What things will an architect do differently?

* Define components of the architecture (some will be services)
* Define the relationships and interactions between those components 
(integration, though it might seem like some other activity)

If 2 services are to interact, that interaction will constitute an 
integration 99% of the time, IMO.

> One will say that SOA failing because promises based on 
> interactions never realise when doing integration. I am trying to 
> separate integration via Web Services from business efficiency 
> encapsulated in the service orientation (which is questionable for 
> the sphere of integration). 

Two services within an SOA design interacting via web services (or 
via any other mechanism) is integration.

> I see more and more evidences now of the organisations start 
> forgetting about the integration and more interested in the 
> business capabilities of SOA. "SOA is integration" is the call for 
> retreat.

They may forget they are doing integration, but that is what they are 
doing.

What are the steps needed for 2 services, that never before 
interacted, to start interacting? What are the steps that an 
orchestration must take to start using services?

Those steps are integration.

> As of choreography (as it is defined in current standard), it 
> violates principles of Loose-Coupling and Atomicy.

Loose-coupling != no coupling. Minimize coupling for the given 
situation. Some coupling is *always* necessary whenever two 
components interact. Services participating in choreography may still 
be considered "real" services in an architecture definition--they may 
just be more constrained (by state) than others.

I'm trying to recall--is "stateless" a *must* for SO or just 
preferred?

> Atomic service cannot participate in the choreography becuase that 
> may not know anything about other services (they are self-
> contained) and they do not need any other services to perform their 
> business tasks/functionality. Services participating in the 
> choreography are coupled with all other participants 

I'd offer they are constrained by state requirements (entry and exit 
conditions that must be satisfied), not by coupling with other 
participants (and certainly not *all* others). And there are ways to 
make the "who's next" call configurable or run-time dynamic (rules 
engine, for example).

> and this is true for every choreography the service participates. 
> So, only aggregate services that depend on other services by 
> definition are suitable for the choreography.

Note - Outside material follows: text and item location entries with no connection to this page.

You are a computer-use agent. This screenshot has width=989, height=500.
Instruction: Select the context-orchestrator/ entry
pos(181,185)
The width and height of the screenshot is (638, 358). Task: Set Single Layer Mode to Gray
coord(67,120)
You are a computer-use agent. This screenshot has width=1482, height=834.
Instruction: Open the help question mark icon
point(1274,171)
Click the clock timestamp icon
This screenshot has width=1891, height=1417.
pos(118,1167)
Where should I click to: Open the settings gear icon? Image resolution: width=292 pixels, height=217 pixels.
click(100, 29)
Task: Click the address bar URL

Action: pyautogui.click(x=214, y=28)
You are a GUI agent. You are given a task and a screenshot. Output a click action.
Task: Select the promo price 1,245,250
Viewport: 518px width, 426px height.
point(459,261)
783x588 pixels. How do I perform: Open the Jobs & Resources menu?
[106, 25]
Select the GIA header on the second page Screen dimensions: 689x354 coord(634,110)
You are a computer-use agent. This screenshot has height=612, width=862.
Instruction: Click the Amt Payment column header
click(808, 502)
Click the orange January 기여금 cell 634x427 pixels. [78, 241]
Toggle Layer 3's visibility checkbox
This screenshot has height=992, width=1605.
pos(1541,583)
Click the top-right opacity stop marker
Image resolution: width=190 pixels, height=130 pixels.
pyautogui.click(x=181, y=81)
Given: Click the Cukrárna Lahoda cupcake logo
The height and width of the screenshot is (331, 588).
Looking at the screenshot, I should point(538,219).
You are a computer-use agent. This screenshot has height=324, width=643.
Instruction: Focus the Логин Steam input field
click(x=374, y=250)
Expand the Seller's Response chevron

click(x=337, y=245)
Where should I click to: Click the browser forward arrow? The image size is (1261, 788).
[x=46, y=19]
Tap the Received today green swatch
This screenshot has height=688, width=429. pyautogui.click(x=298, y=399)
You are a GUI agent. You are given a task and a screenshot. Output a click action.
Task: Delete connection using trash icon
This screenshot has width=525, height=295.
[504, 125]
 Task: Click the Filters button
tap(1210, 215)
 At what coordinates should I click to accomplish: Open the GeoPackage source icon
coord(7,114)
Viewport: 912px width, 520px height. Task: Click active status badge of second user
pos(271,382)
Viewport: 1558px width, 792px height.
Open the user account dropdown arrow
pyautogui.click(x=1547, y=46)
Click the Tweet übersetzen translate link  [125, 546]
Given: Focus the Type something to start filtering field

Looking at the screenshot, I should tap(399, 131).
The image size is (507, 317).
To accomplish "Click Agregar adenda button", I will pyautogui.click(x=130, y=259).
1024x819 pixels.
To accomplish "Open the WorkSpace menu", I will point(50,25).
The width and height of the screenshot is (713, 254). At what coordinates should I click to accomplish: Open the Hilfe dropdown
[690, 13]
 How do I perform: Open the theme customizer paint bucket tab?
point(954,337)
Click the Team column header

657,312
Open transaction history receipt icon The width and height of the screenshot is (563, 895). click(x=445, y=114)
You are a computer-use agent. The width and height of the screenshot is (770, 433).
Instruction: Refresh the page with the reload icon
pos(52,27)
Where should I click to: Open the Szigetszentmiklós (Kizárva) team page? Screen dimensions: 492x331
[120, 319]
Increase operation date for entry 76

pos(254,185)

Which is to say, turn an aggregate into an orchestrator? (If I 
understand the orchestration vs. choreography correctly.)

> P.S. In orchestration, services do not integrate with each other, 
> they collaborate via the orchestration manager. 

Right. They are integrated with the orchestrator.

> In choreography, services integrate. 

Understood. Increasing the coupling, which may be perfectly 
legitimate (and would not necessarily render the design "non-SOA" 
IMO). 

> If I integrate 2 apps with a Web Service type message exchange, 
> none of them constitute a service.

That depends on the nature of the capability exposed by the apps. An 
app can certainly be the implementation environment of a "real" 
service. But I think your point is that simply tying 2 apps together 
via web services doesn't necessarily create a "service", which I 
agree with.

I think we may be more in agreement than what it seems. IMO, 
integration is a core part of SO principles and approaches--but one 
shouldn't focus primarily nor solely on that.